Frente a questões de caráter porventura indecidíveis, nosso Presidente será
capaz de processar tomadas de decisão ultrarrápidas. Por isso, em sua
biblioteca interna adicionamos as versões digitalizadas das principais obras
filosóficas da cultura ocidental, incluindo os livros sagrados das religiões
extintas. Também determinaremos as condições de contorno de seus programas para
cortar a possibilidade de loops
infinitos. Assim, garantimos a eficiência de sua maquinaria ética.
Mais importante do que
implantar software cerebral, será dotar nosso Presidente de habilidades
retóricas avançadas. Ao longo das gerações de Presidentes robóticos, vimos
aperfeiçoando suas habilidades expositivas e sua capacidade ilocucional. A
versão atualizada de sua prótese fabular já foi testada para uma série de
situações expositivas diversas. Nosso novo Presidente será capaz de
convencimento prático da mente de um Proletante de QI médio em algo em torno de
cinco minutos, um resultado bastante razoável.
Importante virá a ser a
segurança de suas posições. Nada pior do que um governante inseguro.
Desenvolvemos para sua prótese facial uma quantidade suficiente de expressões
que denotam segurança. Nosso novo presidente tomará decisões duras sem
pestanejar. Por exemplo, ele terá que decidir de uma vez por todas o que fazer
com as quadrilhas organizadas dos Proletantes. Nossa visão é a de que muitas
dessas quadrilhas deverão ser rapidamente exterminadas. Porém, nós, os gestores
da Robôcracia, não temos mandato para tomar decisões tão graves. Apenas os
Presidentes têm autoridade moral e legitimidade para comandos importantes desse
nível. Por isso, urge que possamos completar o redesenho de suas
características robóticas o quanto antes.
É claro que todos os
obstáculos poderão ser superados. Pois estamos numa época não mais de escolhas
demoradas e anacrônicas, baseadas em critérios falíveis. O desenvolvimento da
Robótica Quântica nos deixou num novo patamar de maturidade institucional.

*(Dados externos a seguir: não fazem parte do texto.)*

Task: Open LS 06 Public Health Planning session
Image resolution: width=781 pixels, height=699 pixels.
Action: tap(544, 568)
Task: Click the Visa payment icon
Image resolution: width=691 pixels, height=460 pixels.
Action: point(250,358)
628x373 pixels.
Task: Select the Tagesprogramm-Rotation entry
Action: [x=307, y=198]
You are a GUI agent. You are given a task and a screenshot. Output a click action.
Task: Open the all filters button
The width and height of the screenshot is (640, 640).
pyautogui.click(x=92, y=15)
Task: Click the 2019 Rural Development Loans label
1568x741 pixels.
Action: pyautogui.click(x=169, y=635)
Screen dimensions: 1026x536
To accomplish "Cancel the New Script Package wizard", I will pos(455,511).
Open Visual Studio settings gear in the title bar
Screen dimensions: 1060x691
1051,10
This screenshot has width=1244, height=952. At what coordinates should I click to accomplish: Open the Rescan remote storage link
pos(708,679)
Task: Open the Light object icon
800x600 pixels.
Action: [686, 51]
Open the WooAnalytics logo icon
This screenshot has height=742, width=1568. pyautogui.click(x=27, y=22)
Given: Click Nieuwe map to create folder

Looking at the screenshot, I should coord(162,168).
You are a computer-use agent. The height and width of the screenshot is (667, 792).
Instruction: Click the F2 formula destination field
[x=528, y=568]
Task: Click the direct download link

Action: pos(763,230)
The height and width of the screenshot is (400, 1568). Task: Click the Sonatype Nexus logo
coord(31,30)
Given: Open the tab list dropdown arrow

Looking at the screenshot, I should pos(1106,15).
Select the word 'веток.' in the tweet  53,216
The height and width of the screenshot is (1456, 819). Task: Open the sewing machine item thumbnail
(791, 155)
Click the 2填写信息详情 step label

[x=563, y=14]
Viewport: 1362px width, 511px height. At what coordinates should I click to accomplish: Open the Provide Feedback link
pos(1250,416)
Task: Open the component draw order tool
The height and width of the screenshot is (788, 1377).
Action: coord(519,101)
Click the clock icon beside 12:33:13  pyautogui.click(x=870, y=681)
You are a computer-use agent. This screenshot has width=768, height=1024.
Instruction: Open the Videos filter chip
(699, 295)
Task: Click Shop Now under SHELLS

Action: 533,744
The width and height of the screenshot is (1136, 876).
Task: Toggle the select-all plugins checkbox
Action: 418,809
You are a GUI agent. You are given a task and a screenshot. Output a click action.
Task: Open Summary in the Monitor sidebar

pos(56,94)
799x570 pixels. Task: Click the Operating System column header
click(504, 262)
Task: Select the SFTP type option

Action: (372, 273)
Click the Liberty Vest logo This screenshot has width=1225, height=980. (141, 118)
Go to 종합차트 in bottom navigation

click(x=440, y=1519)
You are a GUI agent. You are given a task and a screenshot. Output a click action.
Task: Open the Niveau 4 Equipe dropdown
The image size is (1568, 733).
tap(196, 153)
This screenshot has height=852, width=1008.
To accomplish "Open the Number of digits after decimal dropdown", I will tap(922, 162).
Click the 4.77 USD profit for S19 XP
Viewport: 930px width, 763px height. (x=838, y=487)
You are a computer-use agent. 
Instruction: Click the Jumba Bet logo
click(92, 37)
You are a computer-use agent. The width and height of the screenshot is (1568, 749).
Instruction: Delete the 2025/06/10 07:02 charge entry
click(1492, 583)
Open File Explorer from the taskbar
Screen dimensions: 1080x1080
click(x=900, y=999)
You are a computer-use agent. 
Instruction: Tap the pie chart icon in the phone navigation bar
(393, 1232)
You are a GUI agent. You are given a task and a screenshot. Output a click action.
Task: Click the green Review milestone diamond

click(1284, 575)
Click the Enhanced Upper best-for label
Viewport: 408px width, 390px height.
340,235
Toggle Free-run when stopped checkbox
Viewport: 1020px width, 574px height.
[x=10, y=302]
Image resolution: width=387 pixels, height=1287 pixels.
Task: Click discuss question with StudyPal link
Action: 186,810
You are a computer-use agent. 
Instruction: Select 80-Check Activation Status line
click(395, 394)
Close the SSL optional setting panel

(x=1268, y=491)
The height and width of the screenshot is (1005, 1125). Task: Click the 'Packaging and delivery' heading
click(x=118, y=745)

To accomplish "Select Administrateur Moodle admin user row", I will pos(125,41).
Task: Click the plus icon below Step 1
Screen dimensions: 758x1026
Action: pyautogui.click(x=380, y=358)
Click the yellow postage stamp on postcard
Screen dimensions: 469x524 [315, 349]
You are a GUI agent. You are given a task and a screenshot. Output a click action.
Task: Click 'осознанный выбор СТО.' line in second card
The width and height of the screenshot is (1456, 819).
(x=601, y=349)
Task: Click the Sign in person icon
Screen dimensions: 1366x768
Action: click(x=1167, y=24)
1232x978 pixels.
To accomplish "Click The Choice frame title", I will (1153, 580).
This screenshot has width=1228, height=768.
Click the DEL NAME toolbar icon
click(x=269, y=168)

A
falida era da tentativa e erro terminou. A era de intermináveis discussões
acabou. Lembremos que enquanto essas terríveis discussões eram realizadas,
milhões de pessoas sofriam pela insegurança e pela vulnerabilidade.
Hoje é difícil imaginar
o que foi o momento antigo das consultas e deliberações para alcançar leis que
eram extremamente duvidosas e falíveis e por isso mesmo, nenhum juiz
respeitava. Imaginem o tempo perdido na escrita de Constituições que em poucos
anos eram desrespeitadas. A era da Criatividade Quântica veio superar tudo
isso. Agora a Humanidade pode inventar com exatidão suas próprias leis na forma
de algoritmos matemáticos. E os programas sofisticados a que nós temos acesso
nos permitem desenhar e construir uma figura absolutamente rigorosa de
governante, através da conjunção adequada de técnica e ética. O que diriam os
antigos filósofos que sonharam a República Ideal diante de seu sonho tornado
real, palavra por palavra, número por número, peça por peça.